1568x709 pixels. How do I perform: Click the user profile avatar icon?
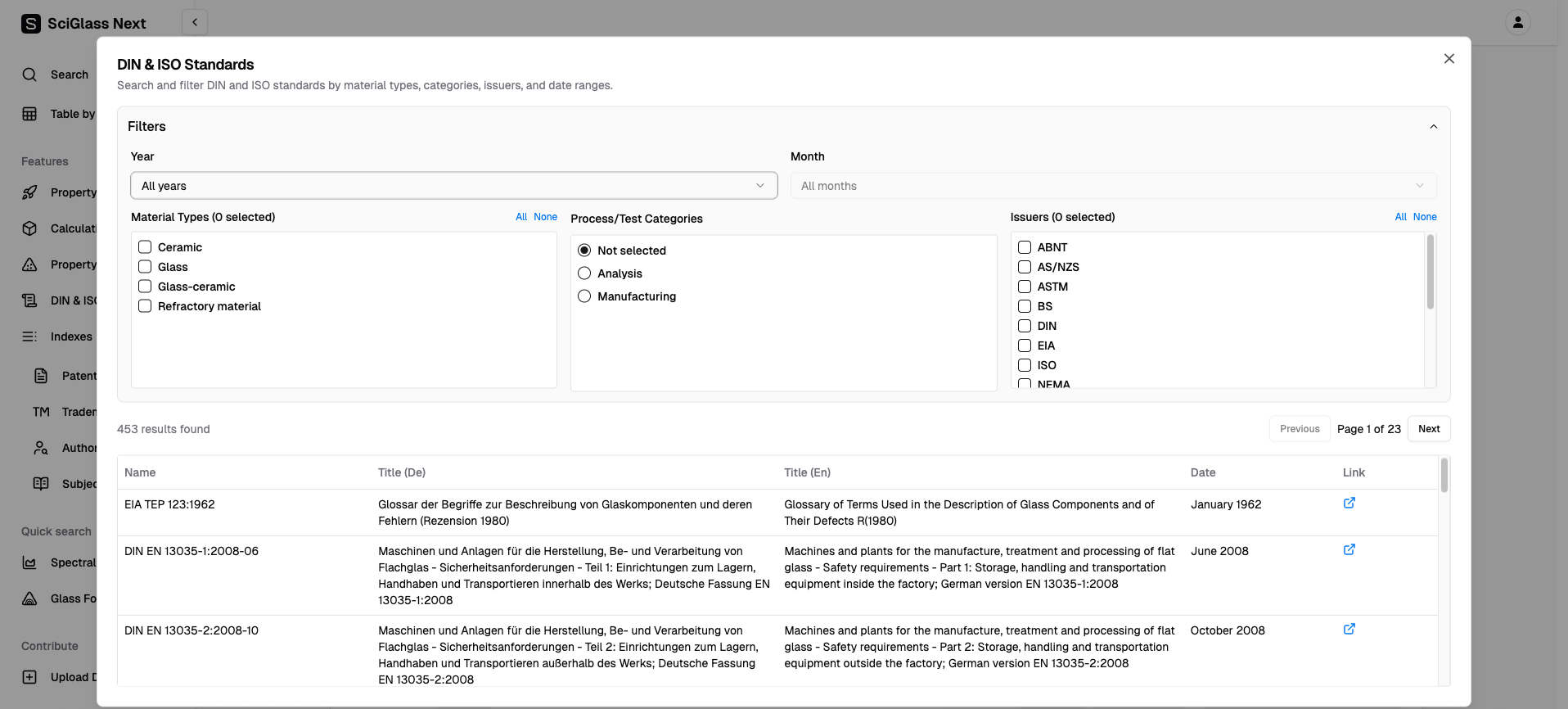coord(1517,22)
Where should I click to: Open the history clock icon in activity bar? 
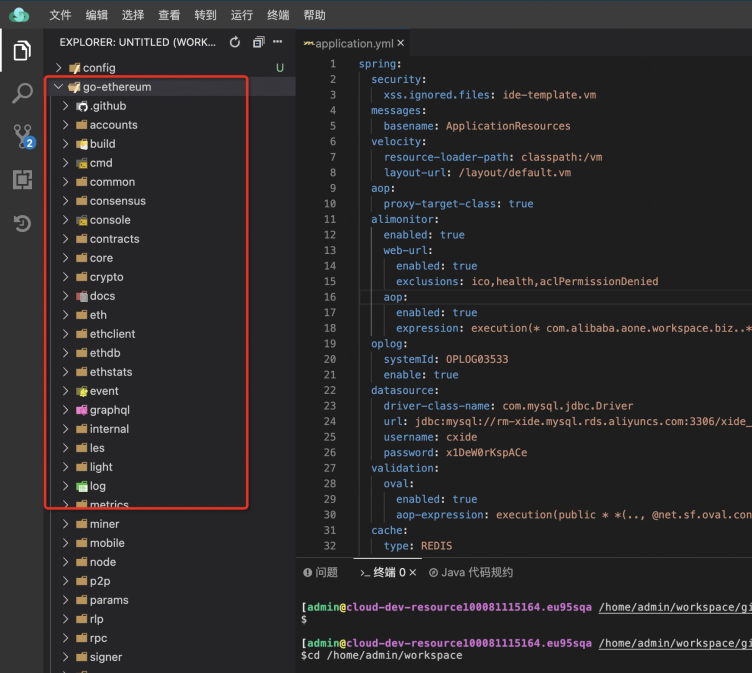point(21,223)
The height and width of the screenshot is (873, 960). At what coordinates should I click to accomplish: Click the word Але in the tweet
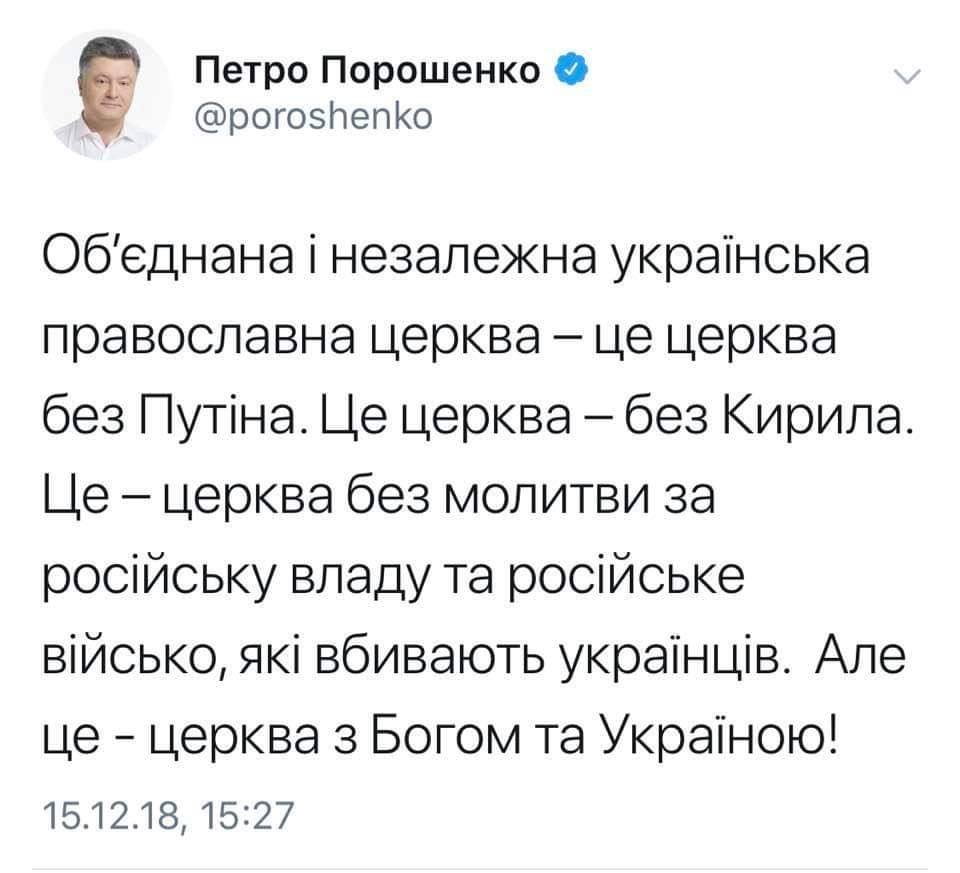[861, 659]
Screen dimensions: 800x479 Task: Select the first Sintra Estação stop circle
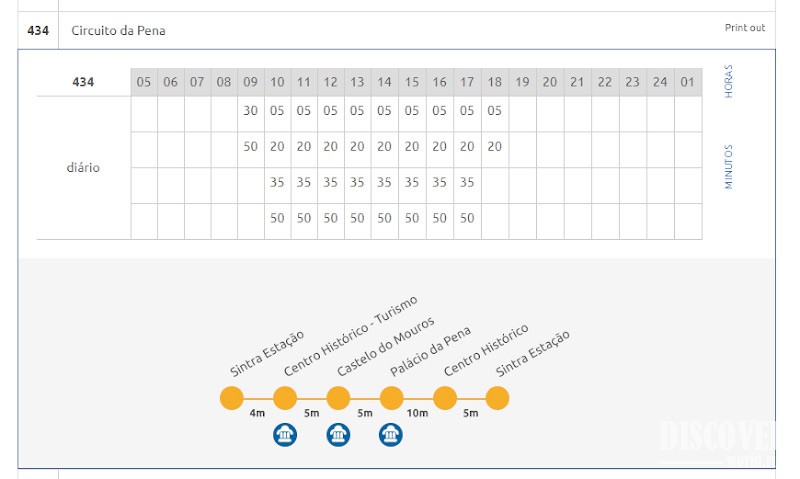pyautogui.click(x=232, y=398)
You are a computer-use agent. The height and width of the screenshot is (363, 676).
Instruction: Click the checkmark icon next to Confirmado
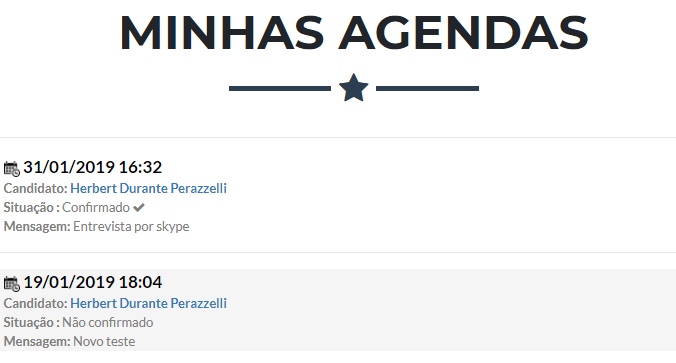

--------------------

Every line in the records is to be retyped exactly as it stands; the pictures stay out.

| Written answer |
1568x709 pixels. How do I perform: Click the user profile avatar icon?
coord(1517,22)
Where should I click to: Open the history clock icon in activity bar? 
point(21,223)
The height and width of the screenshot is (873, 960). At what coordinates should I click to accomplish: Click the word Але in the tweet
[861, 659]
Screen dimensions: 800x479 Task: Select the first Sintra Estação stop circle
pyautogui.click(x=232, y=398)
You are a computer-use agent. The height and width of the screenshot is (363, 676).
Instruction: Click the checkmark icon next to Confirmado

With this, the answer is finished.